Daf Yomi Bava Basra 38
When the Tribes of Israel first entered the Land of Israel, for a number of centuries the nation’s capital was Shiloh. It was there that the Mishkan (Tabernacle) stood. It was there that people would offer their sacrifices. It was there that pilgrims would appear three times a year. It was there that Eli, the Kohen Gadol, served. It was there that Shmuel began his illustrious prophetic career. And following the Mishkan’s sojourn in Shiloh, its resting place was Givon.
Where are these ancient sites today? In Judea and Samaria. Areas that today the world calls the West Bank, which of course means the western bank of the Jordan River. How did the heart of Jewish life of yore turn into areas that we now need to make excuses for living there? Even those people who live there are termed ‘settlers.’ Back in the day, those hills were the center of Jewish life!
What’s more, life didn’t end at the banks of Jordan. A quarter of the population lived on the East Bank of the Jordan, known as Transjordan! In ancient times, nobody heard of Tel Aviv or Herzliya. If anybody lived there, they were far removed from where all the national action was taking place. So what happened?
Mishnah: With regards to the legal status of land ownership, there are three areas of Israel: Judea, Transjordan, and the Galilee.
Rashi explains: These three areas are considered separate provinces in terms of the presumption of legal ownership. Meaning, if you were in one province and someone laid claim to your property in a different province, it would not be effective due to your absence and inability to protest the invalid claim.
For the first nineteen years of the modern State of Israel, the security of its citizens was tenuous. Israel was physically small and geographically weak. Attacks, albeit on a small, sometimes individual basis, were part and parcel of normal everyday life in the fledgling country.
Until 1967. All of a sudden, Israel’s neighbors massed their troops at its borders and Israel had no choice but to defend its people. Against all numeric odds, Israel not only prevailed but miraculously extended its territory in every direction. Going forward, Israel would have a serious buffer zone to protect its citizens from external threats.

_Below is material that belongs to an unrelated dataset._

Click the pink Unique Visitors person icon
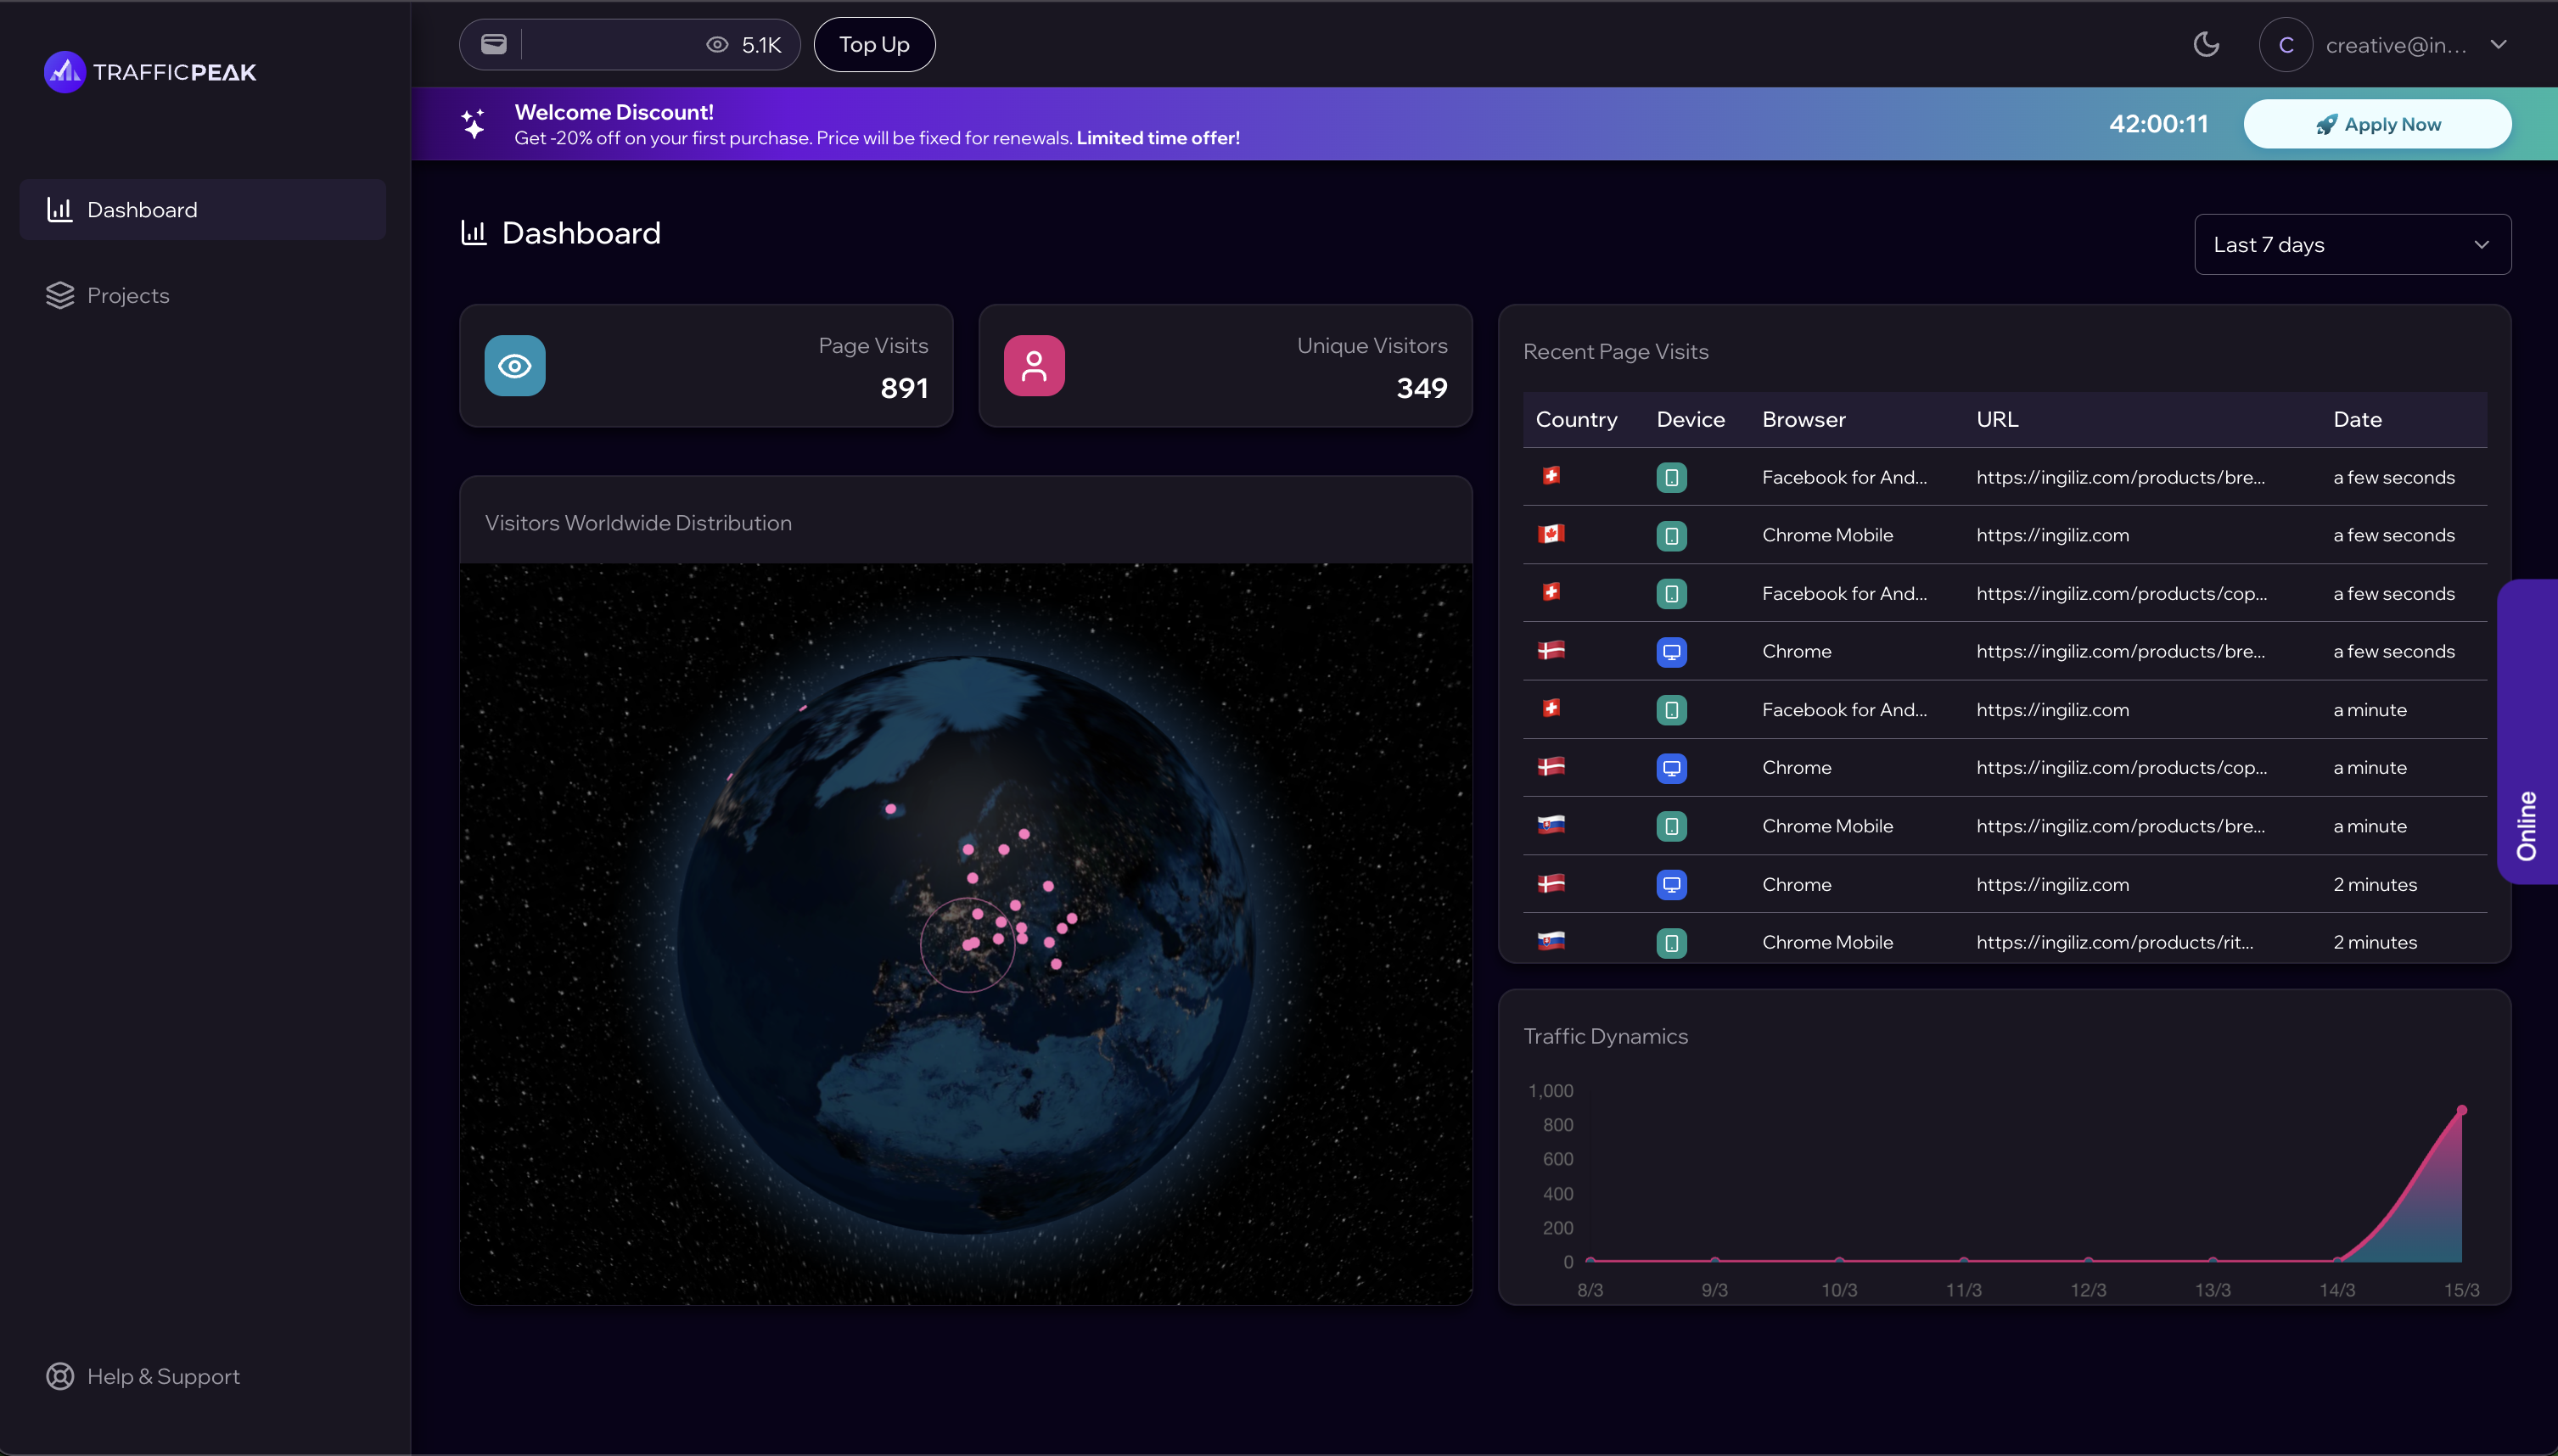The image size is (2558, 1456). 1034,366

To the north, Israel gained the Golan Heights. To the south, Israel gained Gaza and the Sinai Desert. And to the east, Israel reunited Jerusalem and gained the biblical lands of Judea and Samaria.
And then the global condemnation began. Most world nations refused to recognize the new borders of Israel and insisted on Israel’s retreat to its tiny former space. Israel was willing to talk about it, but only if the Arab nations would be part of the conversation by recognizing Israel’s existence. But no such recognition was forthcoming. So Israel stood its ground and held on to the territories. And till today, Israel stands by its commitment to peace, so long as the other side acknowledges Israel’s status as a Jewish country.
Many of us listen to these discussions about land for peace and we think, ‘What’s all the fuss about? Why are we so stubborn about hanging on to the territories? There’s loads of empty space in pre-1967 Israel for all Israelis! What’s the big deal? Can’t we just give it to them already and we’ll keep the main part of Israel!’
When I hear flippant comments like that, I want to cry. Listen to the words of the Mishnah: Judea and Transjordan are essential parts of the Land of Israel! And of course, back in the day, not only were they not ‘territories;’ they were the center of national life! The Mishkan was there, from its centuries-long period in Shiloh to its sojourn in Givon. The prophets were there. The kings were there. That was the Israel our people knew!
Part of the reason for our laissez-faire attitude is that many of us have no serious emotional attachment to Judea and Samaria. Why not? Because we have no clue about the centrality of the so-called ‘West Bank’ to our national history. Instead of discussing the idea of disengaging from Judea and Samaria, we should sooner be talking about surrendering Ashdod, Akko, or Eilat – all cities with questionable historical significance to our nation!
Why are we lacking the awareness and attachment? Frankly, because most Jews don’t read the Bible. We don’t know the stories of the Mishkan. We’ve never heard of half the prophets. We couldn’t name the good kings, let alone the bad kings. If we would simply read through Tanach on a regular basis, we would find ourselves living in the world of our ancestors. And the mere thought of retreating from those sacred parts of the Land of Israel would be unbearably painful.
Of course, at the end of the day the Government of Israel will decide what is in the best interests of the physical security of our people. And that may mean painful choices. But if those choices are not painful in the slightest to you, you need to reflect and ask yourself why you are not feeling the pain. A good place to start in terms of remedying that nonchalance is the Bible.
Read Tanach regularly. You will start to see the entire Land of Israel in a whole different light. May we never have to compromise on the land of our forefathers!